THOMAS Thompson remembers VE-Day – he got a day off from school!

Thomas was from Carlisle but was at boarding school in St Bees, while his father, Michael, served with the army in Germany.

It was a link with the army that runs through his family. Thomas later did his National Service, and earlier this year published a book – 'Fifty First Field: The Story of the 51st Field Regiment, Royal Artillery (Westmorland and Cumberland Yeomanry), in the Second World War'.

Looking back to VE Day, Thomas, who now lives in Thursby, near Carlisle, recalls: “I was at school, at St Bees at the time. We got a day off!

“My father was serving in Germany at the time. He was with the Royal Engineers. He owned a contracting company in Carlisle – Michael Thompson Ltd. He and another engineer from Dumfriesshire raised a company of engineers before the war.

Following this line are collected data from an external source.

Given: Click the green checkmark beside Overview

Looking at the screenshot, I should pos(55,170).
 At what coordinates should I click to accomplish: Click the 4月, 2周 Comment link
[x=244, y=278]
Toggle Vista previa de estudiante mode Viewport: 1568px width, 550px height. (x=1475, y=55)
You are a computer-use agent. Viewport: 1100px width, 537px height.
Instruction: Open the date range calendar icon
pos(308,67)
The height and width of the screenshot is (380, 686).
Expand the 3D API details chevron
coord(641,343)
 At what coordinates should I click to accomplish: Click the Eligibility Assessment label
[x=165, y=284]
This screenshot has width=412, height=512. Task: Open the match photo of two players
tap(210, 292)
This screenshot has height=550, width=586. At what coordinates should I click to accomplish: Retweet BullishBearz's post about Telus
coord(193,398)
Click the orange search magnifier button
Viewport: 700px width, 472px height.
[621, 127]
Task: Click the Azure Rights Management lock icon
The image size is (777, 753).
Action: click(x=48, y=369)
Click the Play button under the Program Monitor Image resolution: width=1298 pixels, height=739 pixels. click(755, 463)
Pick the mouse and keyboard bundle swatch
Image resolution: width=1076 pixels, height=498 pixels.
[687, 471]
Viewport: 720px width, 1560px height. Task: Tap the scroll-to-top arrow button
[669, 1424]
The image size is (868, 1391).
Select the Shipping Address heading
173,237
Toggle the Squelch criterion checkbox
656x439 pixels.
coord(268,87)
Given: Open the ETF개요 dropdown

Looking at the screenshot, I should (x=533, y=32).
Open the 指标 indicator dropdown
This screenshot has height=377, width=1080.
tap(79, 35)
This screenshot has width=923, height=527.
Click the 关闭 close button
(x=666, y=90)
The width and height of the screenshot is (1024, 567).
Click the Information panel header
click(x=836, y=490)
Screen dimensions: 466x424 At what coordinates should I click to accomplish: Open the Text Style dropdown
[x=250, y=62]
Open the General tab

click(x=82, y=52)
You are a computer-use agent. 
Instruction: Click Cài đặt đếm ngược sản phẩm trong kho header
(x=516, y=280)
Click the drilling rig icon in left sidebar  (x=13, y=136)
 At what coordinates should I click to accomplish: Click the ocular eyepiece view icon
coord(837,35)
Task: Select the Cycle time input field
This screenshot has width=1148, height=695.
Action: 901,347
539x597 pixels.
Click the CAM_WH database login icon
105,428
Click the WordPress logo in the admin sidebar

“He went across to Normandy on VE-Day plus six, and then right across Europe after that.

“I can remember him coming home after the war. I was away at school when he was demobbed, and I remember he came down to St Bees on a Sunday. He had a big SS Jaguar car which had been locked up in the garage all through the war.

“He came down to St Bees to take me for a ride. We went down to the shore at St Bees. The tide was out. He decided to take the car down onto the beach at St Bees.

“It got to the time to go because the tide was turning, but he got stuck trying to get off the beach. It was getting late and I thought I would be late for evening chapel.

“Fortunately there was a man who owned a sand and gravel business. He had a horse and cart and we managed to get hold of him. He brought his horse down and pulled the car out onto dry land. I managed to get back to school in time for chapel!”

Thomas also remembers VJ Day on August 15, 1945, when Japan surrendered.

“I remember VJ Day came later on. That was in the school holidays. I was cycling around youth hostels in Dumfriesshire and Northumberland at the time. That night I spent the night in a youth hostel in Bellingham,” he said.

Thomas joined the army when he was called up for national service in 1949 after leaving school. He served in the Royal Artillery, followed by three years in the Territorial Army.

He was the last commanding officer of the 51st unit as well as the last commanding officer of the 4th Territorial Battalion Border Regiment. The book follows the regiment as they travelled from the freezing Arctic to the jungles of Burma between 1939-1945.

“I had wanted to find out more about the regiment. It took me a long time to get round to it after I had retired, it took a long time to research it, and write it, and an even longer time to find a publisher!” he said.

After completing his national service, Thomas studied law at university, and was called to the Bar, but spent his life working as a civil engineer building roads, bridges and sewage works around Cumberland.